(WHAT TO PRODUCE): Only the lines from the one containing "This screenshot has" through the end of the data below are to be repeated, exactly as given, without pictures.

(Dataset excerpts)
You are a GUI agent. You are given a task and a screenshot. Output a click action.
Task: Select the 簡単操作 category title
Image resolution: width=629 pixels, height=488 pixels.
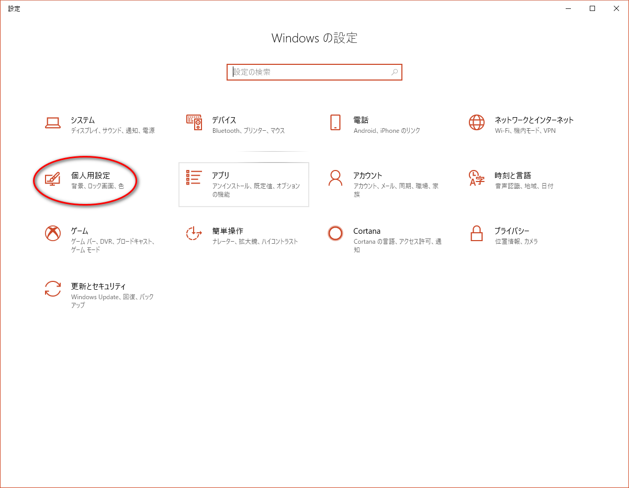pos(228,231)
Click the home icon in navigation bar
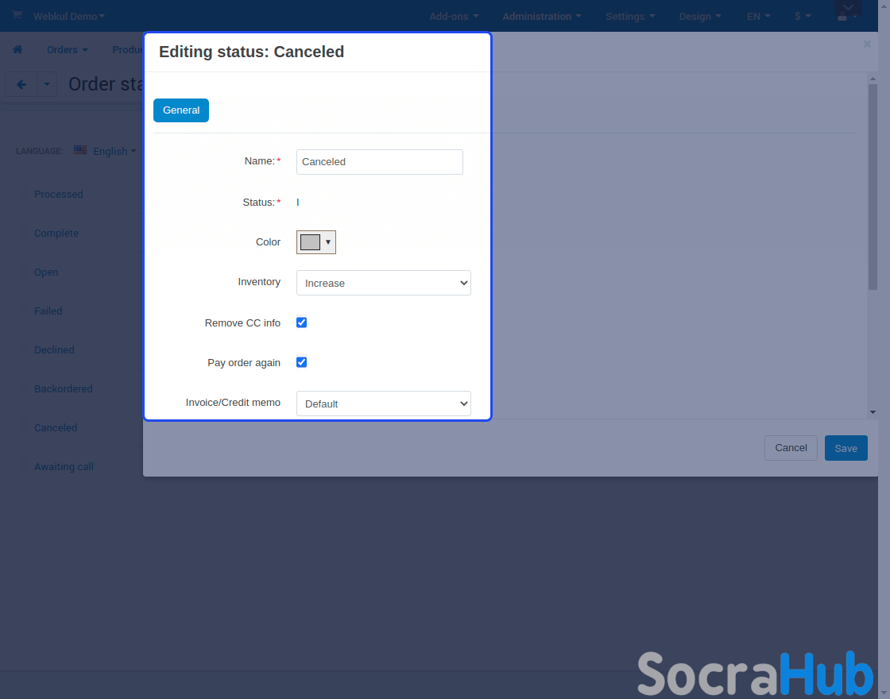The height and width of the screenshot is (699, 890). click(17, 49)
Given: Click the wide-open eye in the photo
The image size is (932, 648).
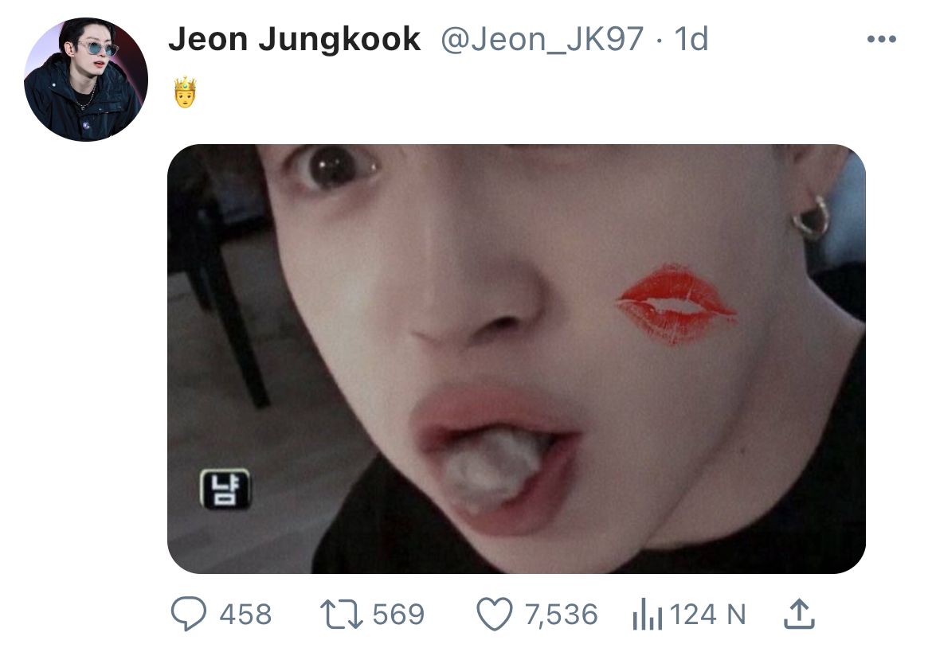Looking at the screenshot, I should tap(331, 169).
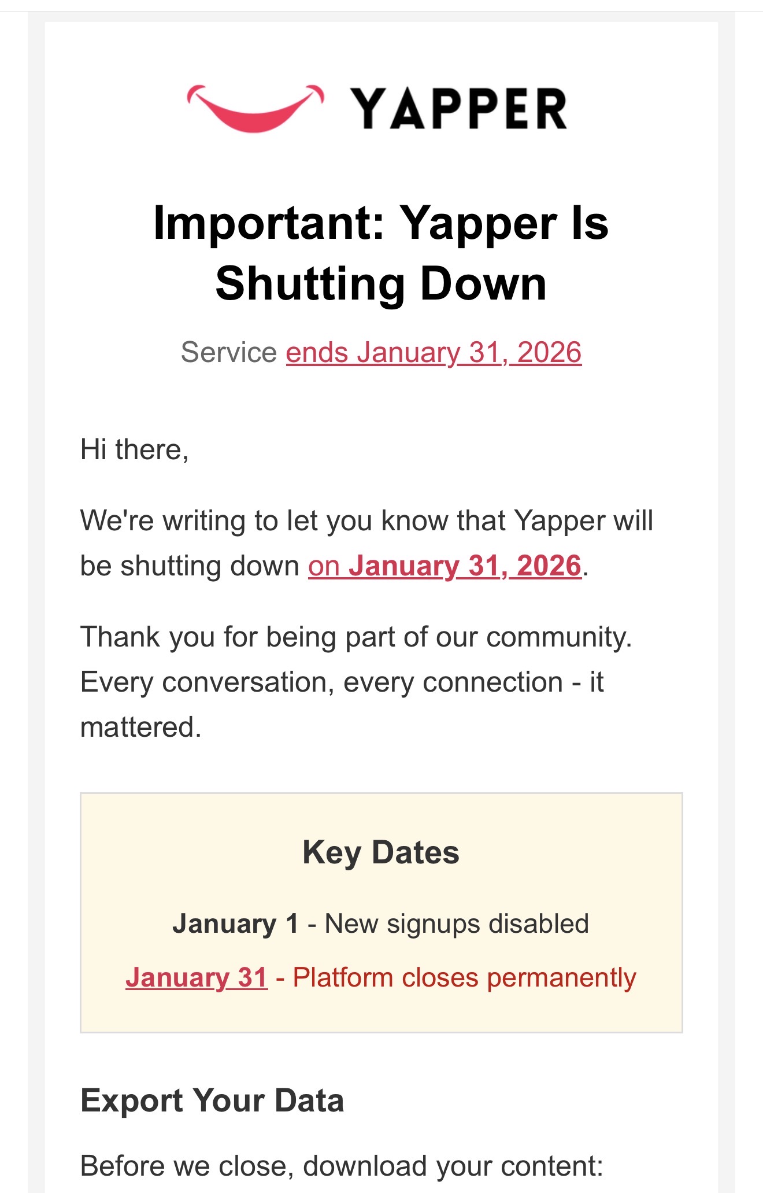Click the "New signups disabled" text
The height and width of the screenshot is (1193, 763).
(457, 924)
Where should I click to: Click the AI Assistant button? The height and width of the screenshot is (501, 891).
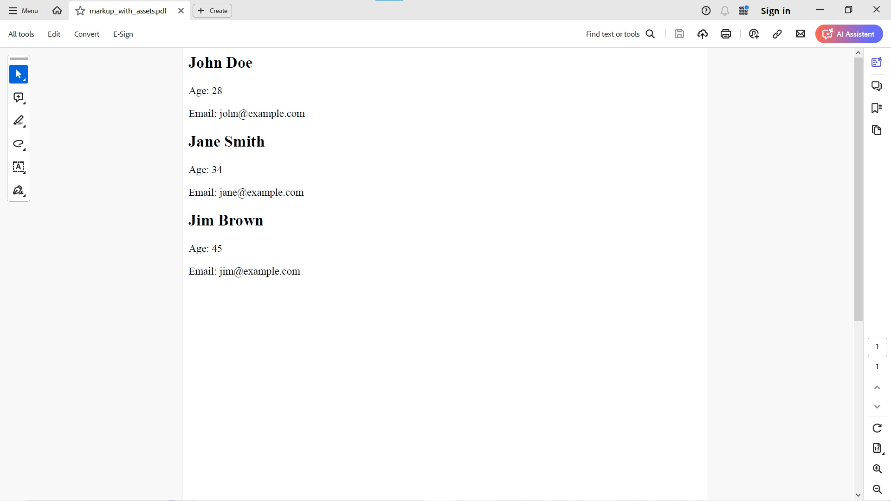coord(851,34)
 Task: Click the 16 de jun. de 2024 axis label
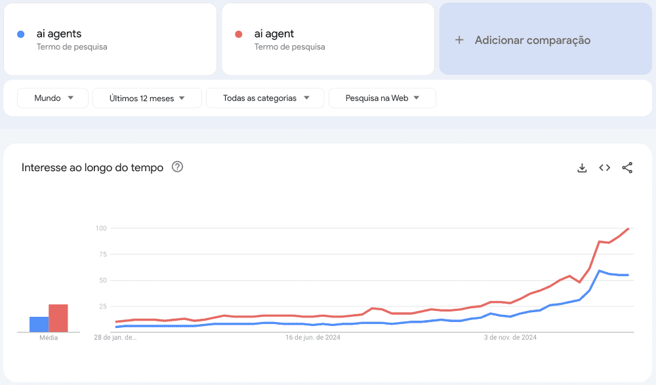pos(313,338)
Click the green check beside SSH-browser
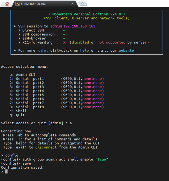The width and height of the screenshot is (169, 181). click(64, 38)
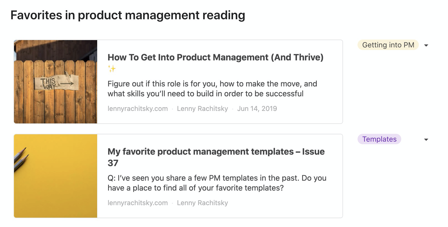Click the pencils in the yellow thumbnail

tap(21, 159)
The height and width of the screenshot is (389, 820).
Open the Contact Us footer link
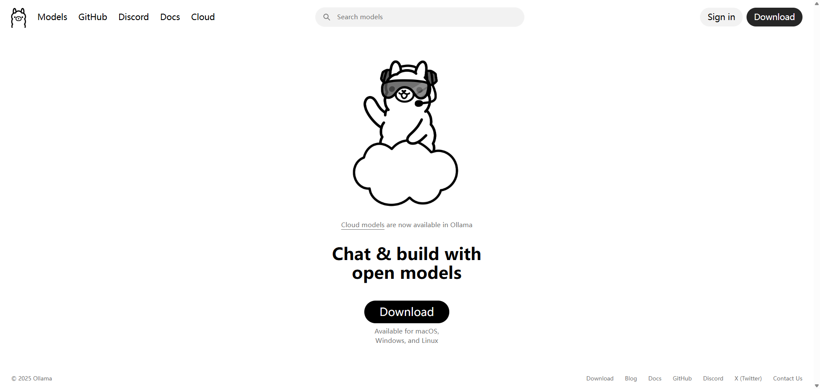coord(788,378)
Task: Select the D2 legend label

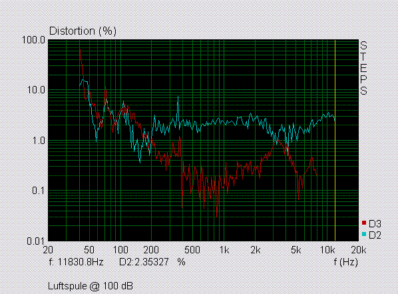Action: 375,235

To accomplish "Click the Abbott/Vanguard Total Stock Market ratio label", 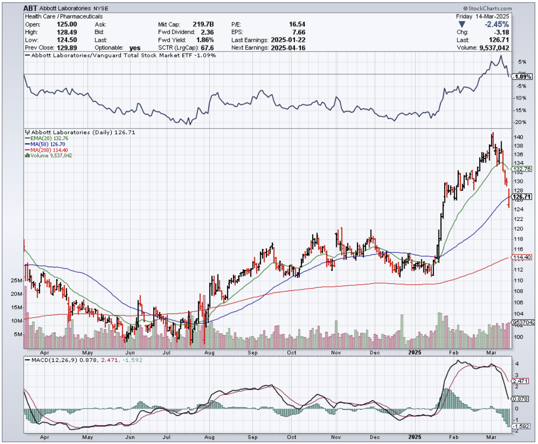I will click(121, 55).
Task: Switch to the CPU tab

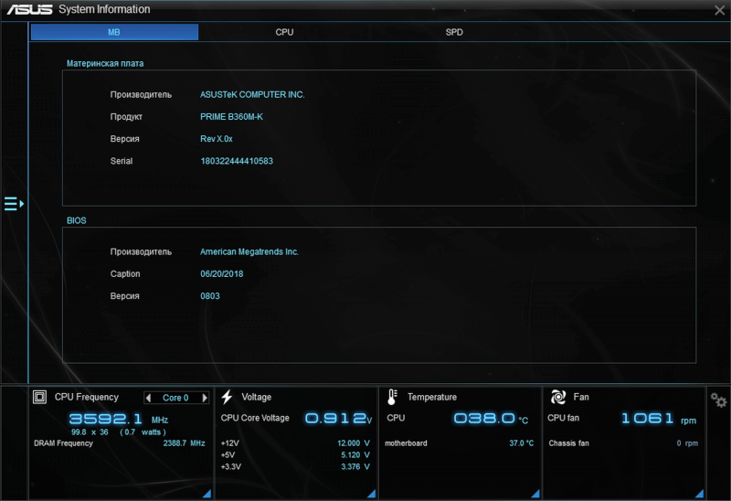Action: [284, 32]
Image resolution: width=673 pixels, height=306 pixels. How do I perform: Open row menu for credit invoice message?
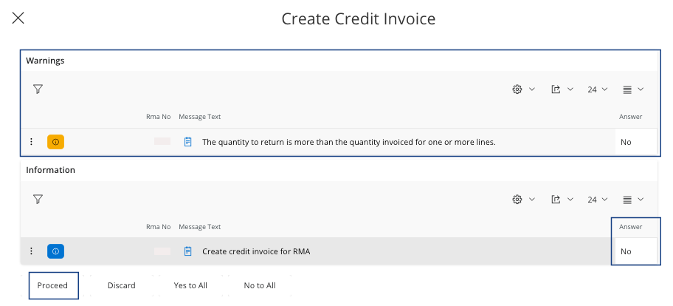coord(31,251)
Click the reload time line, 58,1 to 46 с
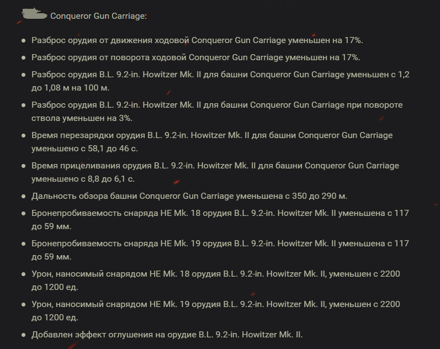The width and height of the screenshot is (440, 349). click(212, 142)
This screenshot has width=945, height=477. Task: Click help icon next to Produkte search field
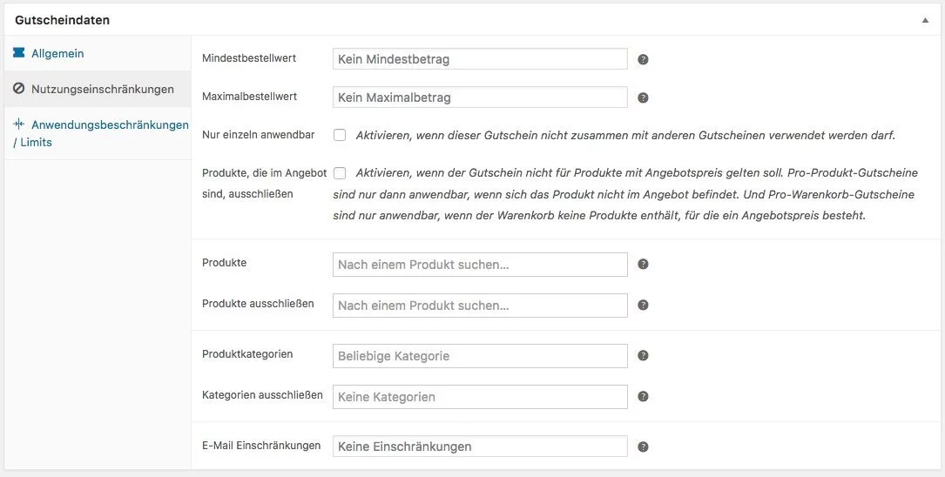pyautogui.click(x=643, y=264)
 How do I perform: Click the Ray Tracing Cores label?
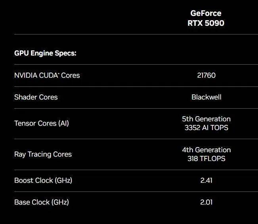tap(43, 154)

(WORKED SOLUTION):
This screenshot has width=945, height=477. Task: Click help icon next to Produkte search field
pyautogui.click(x=643, y=264)
 How do I perform: Click the Ray Tracing Cores label?
tap(43, 154)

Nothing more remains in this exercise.